**TAREAS DEL EJERCICIO**
a: Traduzca al inglés la siguiente oración del fragmento de página: "Cuando vuelve a su casa, se da cuenta que está empapada de una tristeza húmeda y fría, una tristeza que parece que no se va a secar nunca."
b: Prosiga el relato del fragmento de página a partir de su última oración, "La gente se va.", en el mismo tono y tiempo verbal.

**FRAGMENTO DE PÁGINA**
────────

29.2.12

Modo lluvia

Cada vez que llovía, Alicia recordaba que había sido feliz con su novio de la adolescencia. Brian. Entre las cosas que hacían, entre la urgencia por desvestirse prácticamente en cualquier parte y el ir al cine sin importar la película y desayunar juntos en un bar de barrio y mirar por la ventana, Alicia recordaba que les encantaba caminar bajo la lluvia. De la mano, o abrazados, mientras la lluvia enjuagaba la ciudad y parecía lograr que brillara de nuevo, ellos pisaban un charco que soltaba música y se olían el mojado cabello y compartían un cigarrillo, sin apuro.
Ahora, cuando llueve, Alicia baja a la calle con su paraguas quizás excesivamente grande, un pastiche de multicolores triángulos como un impostado arco iris personal e intransferible. Camina, apremiada y fastidiosa, hace lo que tiene que hacer, como todo el mundo.
Cuando vuelve a su casa, se da cuenta que está empapada de una tristeza húmeda y fría, una tristeza que parece que no se va a secar nunca. Alicia prepara la cena y piensa que un paraguas no es un novio, y que se acabó el queso rallado, también.

25.2.12

Maquinola

quisiera engominarme el pelo con tu flujo.
quisiera rasparte los cachetes del culo con mi
barba de 2 días.
quisiera sentarte sobre la mesa y poner un plato
de fideos entre tus piernas
esperando la primer gota mensual de tuco espeso.
quisiera ver mi chorro de pis grueso estallando entre
tus tetas
mientras te reís a carcajadas.
quisiera cubrirte con miel y azúcar impalpable y
limpiarte con la lengua, no sé, un día entero.
quisiera colgar sobre mi cama una bombacha tuya
sucia
de varios días
y posar sobre ella mi nariz cada mañana.
quisiera que me apoyaras las tetas sobre mis ojos
bien abiertos.
quisiera que me mordieras tan fuerte que la marca
formara parte de mí mismo.

quisiera mezclar nuestros fluidos, nuestros olores, nuestros cuerpos.
quisiera hacer

todo
ahora
esta noche.

porque imagino lo que viene, en la penumbra.
y tengo miedo.

*así escribía yo, cuando tenía casi veinte años. sepan disculpar.

20.2.12

Cae un rayo

Estamos metidos en el mar. Bah, no, no estamos metidos en el mar, pero estuvimos. Acabamos de salir, y estamos en la orilla, tratando de secarnos. Se puso feo el día. Llueve. Se supone que cuando llueve el mar no está tan frío, pero no sé si es verdad. No hay gran cosa para hacer, más que fumar con las patitas metidas en el mar. Tampoco hay demasiada gente, por suerte. En parte porque estamos en Marzo, en parte por la lluvia. La gente recoge sus cosas y busca reparo. La gente se va.

────────

**DATOS SIN PROCESAR**
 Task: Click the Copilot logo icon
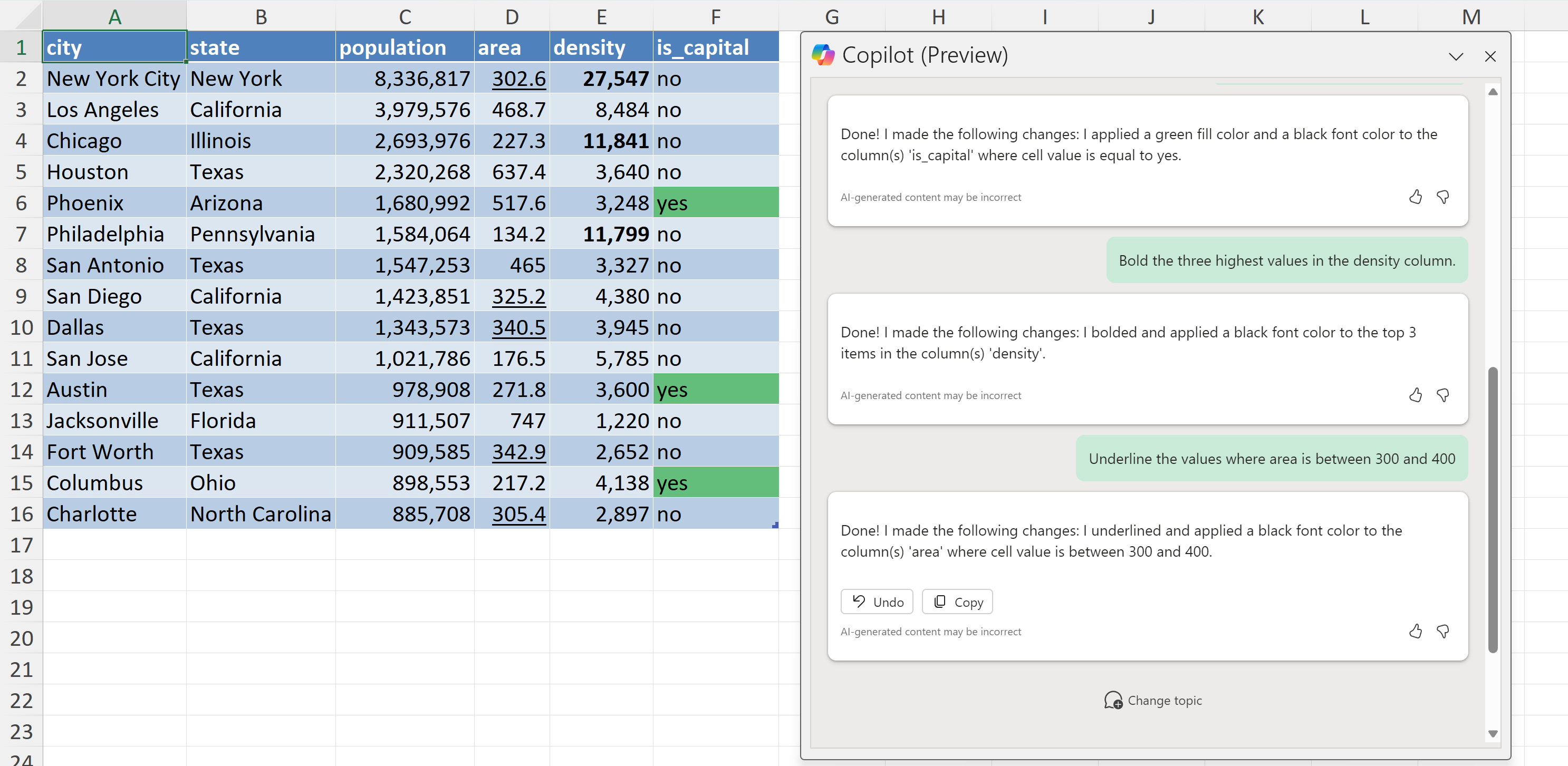tap(823, 55)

────────

**RESPUESTAS POR TAREA**
a: When she gets home, she realizes that she is soaked in a damp, cold sadness, a sadness that seems like it will never dry.

b:
Pero a nosotros no nos importa la lluvia, ya estamos mojados. Vinimos con Mariano escapando de la ciudad, de la vida de oficina, del subterráneo y la gente que está enojada para siempre y te salpica con su enojo. Mariano tenía que traer a su hermana que venía a quedarse unos días en lo de una amiga que había puesto una rotisería en la costa. Me preguntó si los quería acompañar. Una semana para no hacer nada, para comer a la noche en la única parrilla decente de Mar Azul o Las Gaviotas o como corneta se llame este lugar.
Necesito dormir, hace como diez años que no duermo más de cinco horas por noche. Hace todavía más años que el whisky perdió su poder de cachiporra, de piedrazo para hacerme descansar, pasó a ser como lavarse los dientes, parte de una funcional rutina. Nos vinimos grandes, todos, y no nos salió prácticamente nada de lo que queríamos. Estamos tristes, no queremos que nos rompan mucho las pelotas, aprendimos a conformarnos con lo que hay.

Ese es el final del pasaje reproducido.